Free online course on violence prevention
NIOSH provides CEUs, resources for nurses
Training nurses about workplace violence has just become free and easy — with information literally at their fingertips. The National Institute for Occupational Safety and Health (NIOSH) has launched an online training program, complete with free continuing education units. (www.cdc.gov/niosh/topics/violence/training_nurses.html)
There has been an unmet demand for information about preventing workplace violence, says Dan Hartley, EdD, Workplace Violence Prevention Coordinator in NIOSH's Division of Safety Research in Morgantown, WV. Within 10 days of the release of the course, almost 300 people had completed it for CEUs, he says.
Although the health care industry has the highest rate of occupational injury from assaults that require days away from work, many nurses have never had any specialized training, he says.
"Health care professionals could go their entire career without having any workplace violence prevention training," he says.
The course describes risk factors for patient assaults as well as co-worker aggression, such as bullying. For example, it notes that people with a major mental disorder and/or substance abuse problem have a significantly greater likelihood of displaying violent behavior.
Nurses can gauge the potential risk of violence using assessment tools, NIOSH says. Sample tools are provided with the training.

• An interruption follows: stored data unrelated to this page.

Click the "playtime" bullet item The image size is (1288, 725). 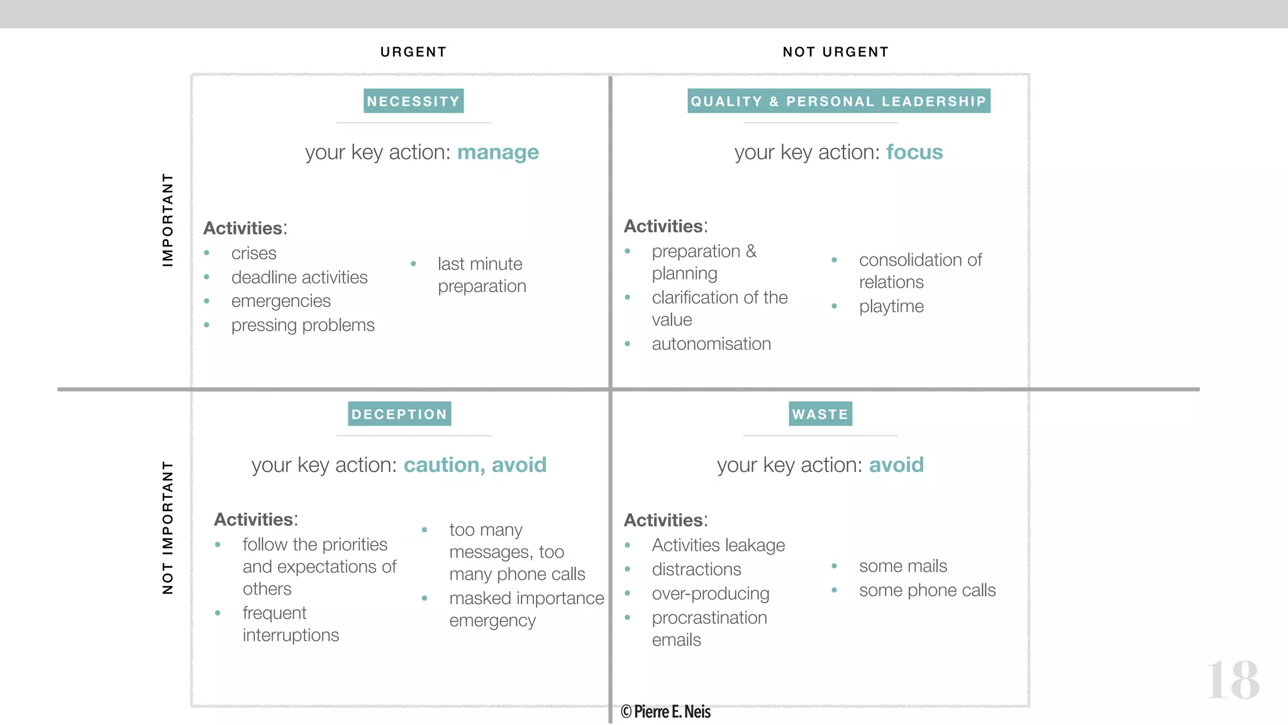[891, 306]

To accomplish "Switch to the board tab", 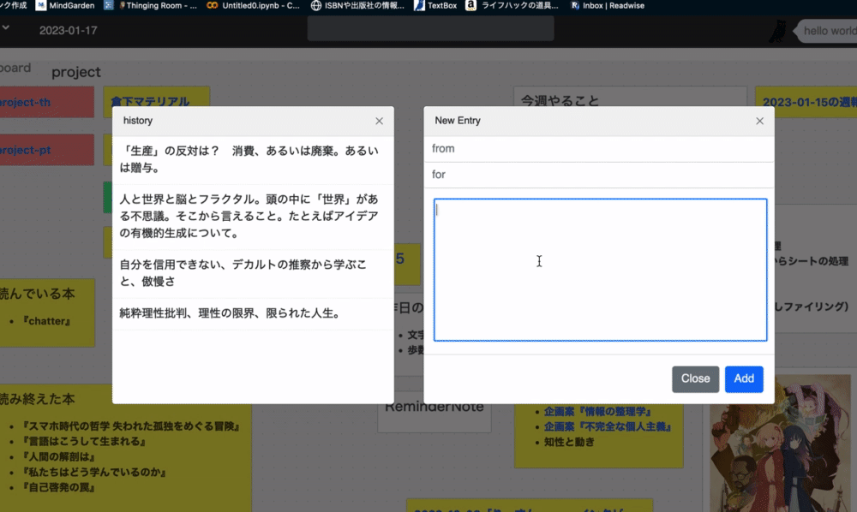I will 15,68.
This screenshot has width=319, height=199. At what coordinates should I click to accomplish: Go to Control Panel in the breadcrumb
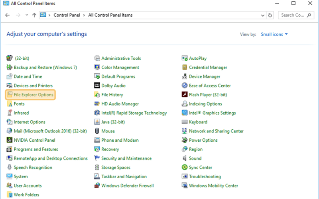(x=67, y=15)
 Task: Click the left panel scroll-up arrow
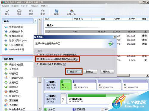tap(40, 20)
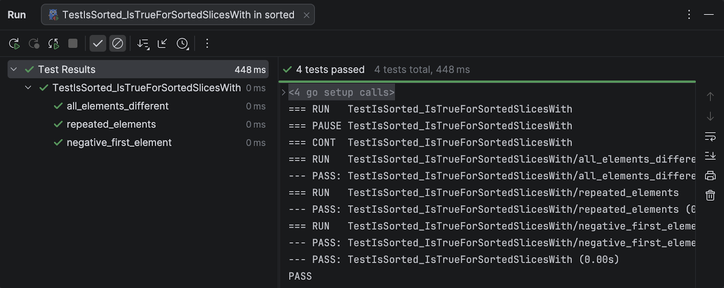
Task: Collapse TestIsSorted_IsTrueForSortedSlicesWith tree node
Action: [x=28, y=87]
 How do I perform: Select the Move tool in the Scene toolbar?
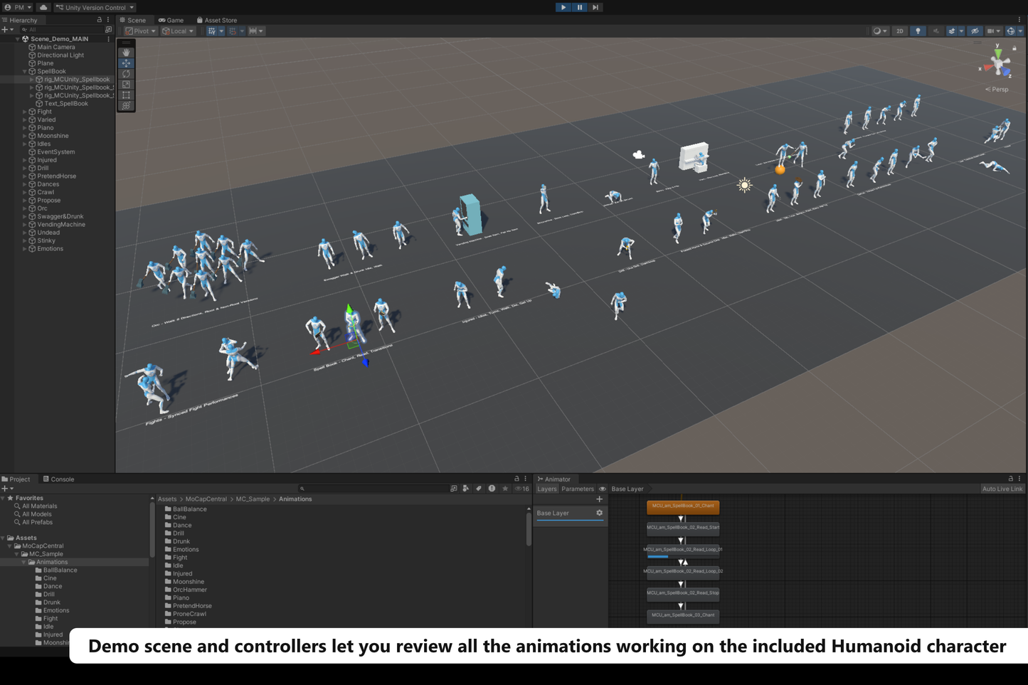[126, 63]
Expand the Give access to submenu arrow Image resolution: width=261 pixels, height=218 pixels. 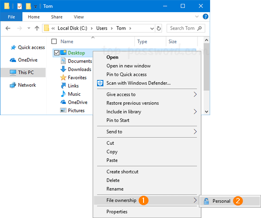tap(195, 94)
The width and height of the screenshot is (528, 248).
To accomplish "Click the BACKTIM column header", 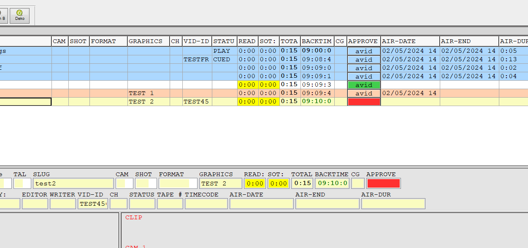I will (x=317, y=41).
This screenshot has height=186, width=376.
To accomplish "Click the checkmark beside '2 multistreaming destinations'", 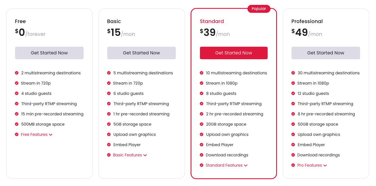I will [x=17, y=73].
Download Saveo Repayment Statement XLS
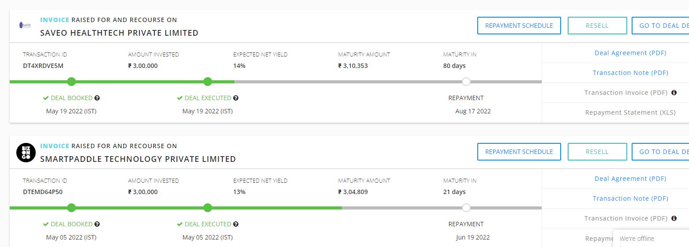Image resolution: width=689 pixels, height=247 pixels. tap(630, 112)
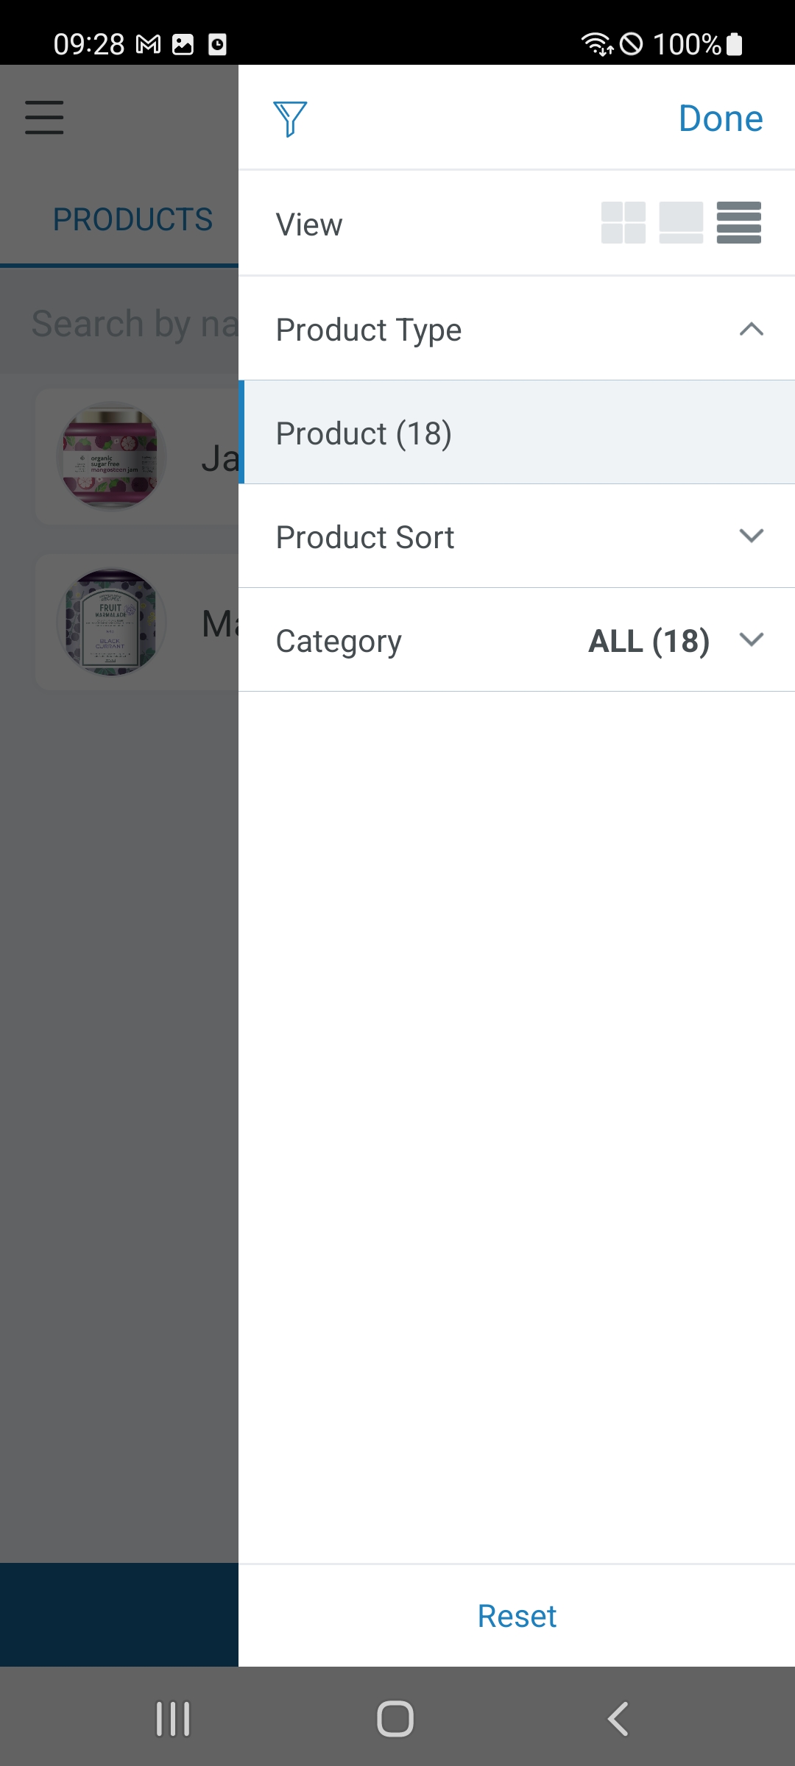Image resolution: width=795 pixels, height=1766 pixels.
Task: Tap the Android home button icon
Action: coord(395,1719)
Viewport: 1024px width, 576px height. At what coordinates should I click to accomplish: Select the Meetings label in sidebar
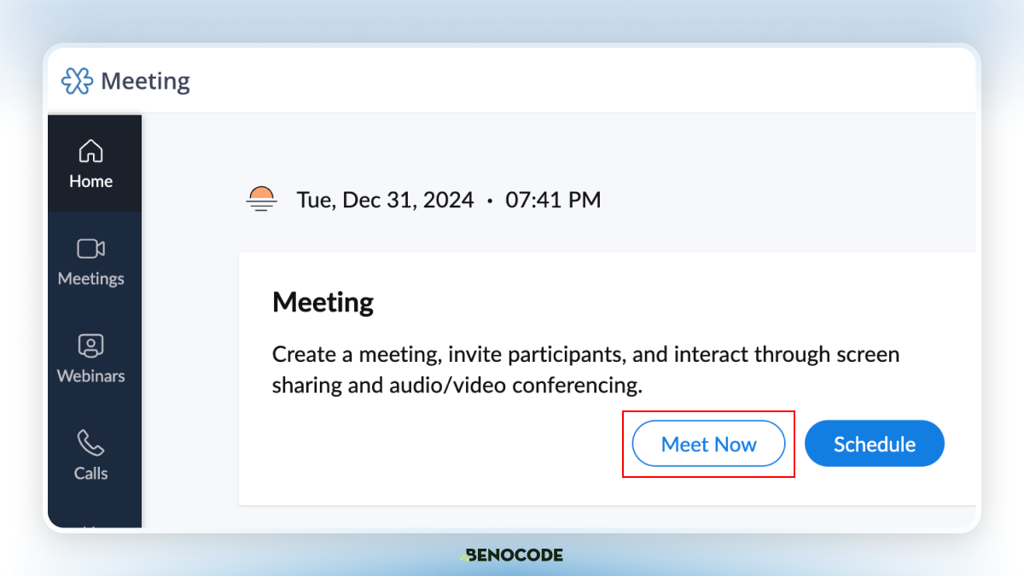(x=91, y=278)

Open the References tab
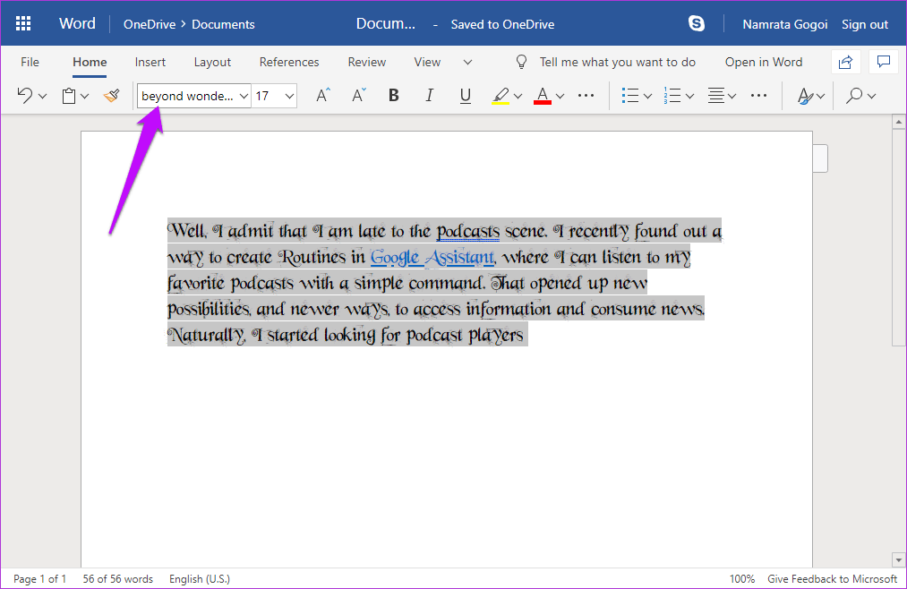(288, 62)
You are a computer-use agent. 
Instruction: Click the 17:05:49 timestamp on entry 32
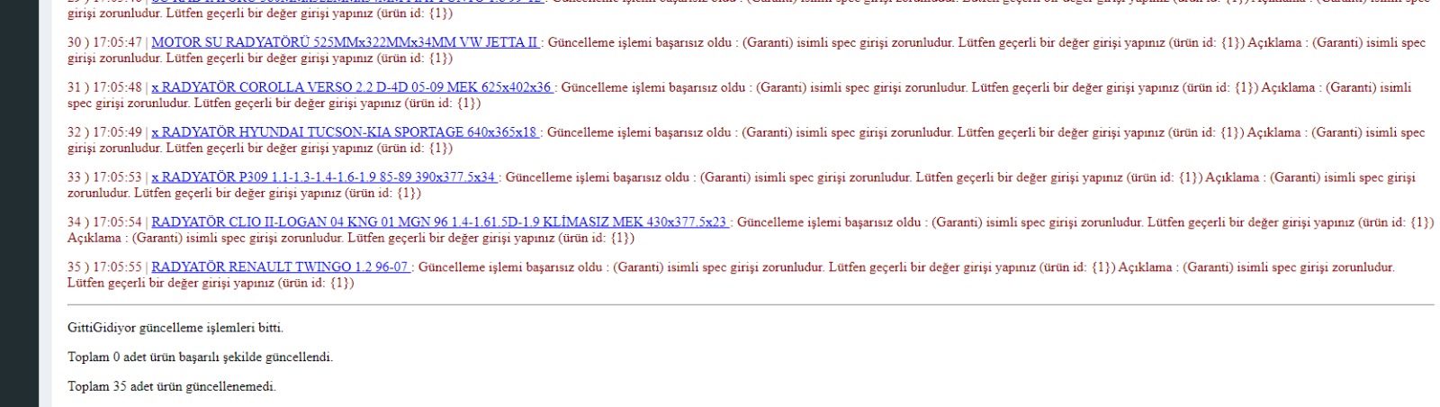(117, 132)
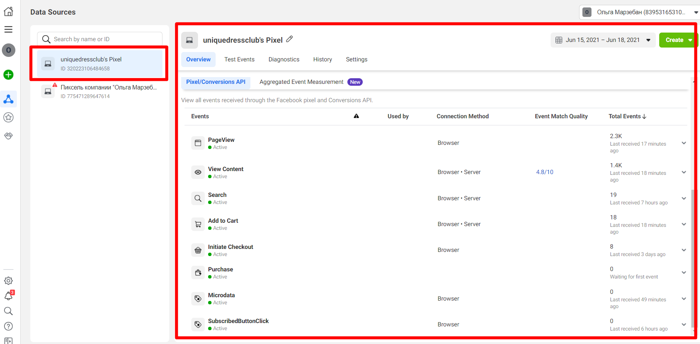Open the Data Sources sidebar icon
Viewport: 700px width, 344px height.
click(x=8, y=99)
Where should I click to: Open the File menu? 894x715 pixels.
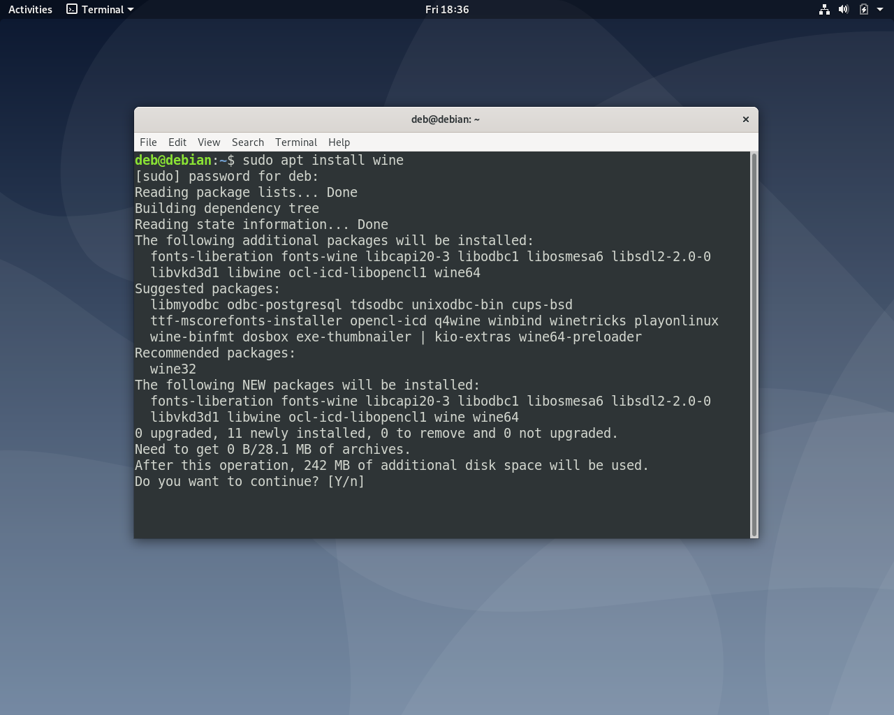(x=148, y=142)
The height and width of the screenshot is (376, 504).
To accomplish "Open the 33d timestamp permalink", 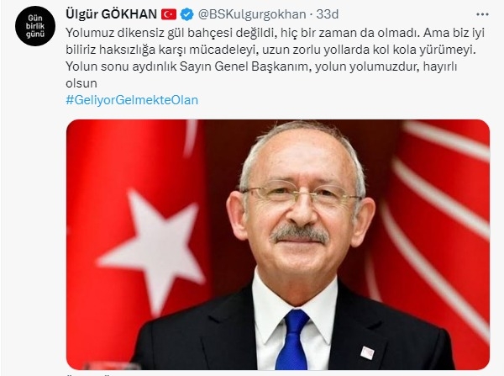I will [x=328, y=14].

Perhaps most importantly, the workplace violence course offers intervention strategies to help nurses prevent a situation from escalating to violence. Case studies illustrate appropriate ways to respond to different scenarios.
NIOSH also provides additional resources, including checklists and sample incident reports.
In the next couple of years, NIOSH plans to add content to the course, including specific modules for the emergency department, psychiatric units and nursing homes, Hartley says.
Employers can adapt the course to incorporate into their own employee training, adding hospital-specific policies and forms, says Hartley.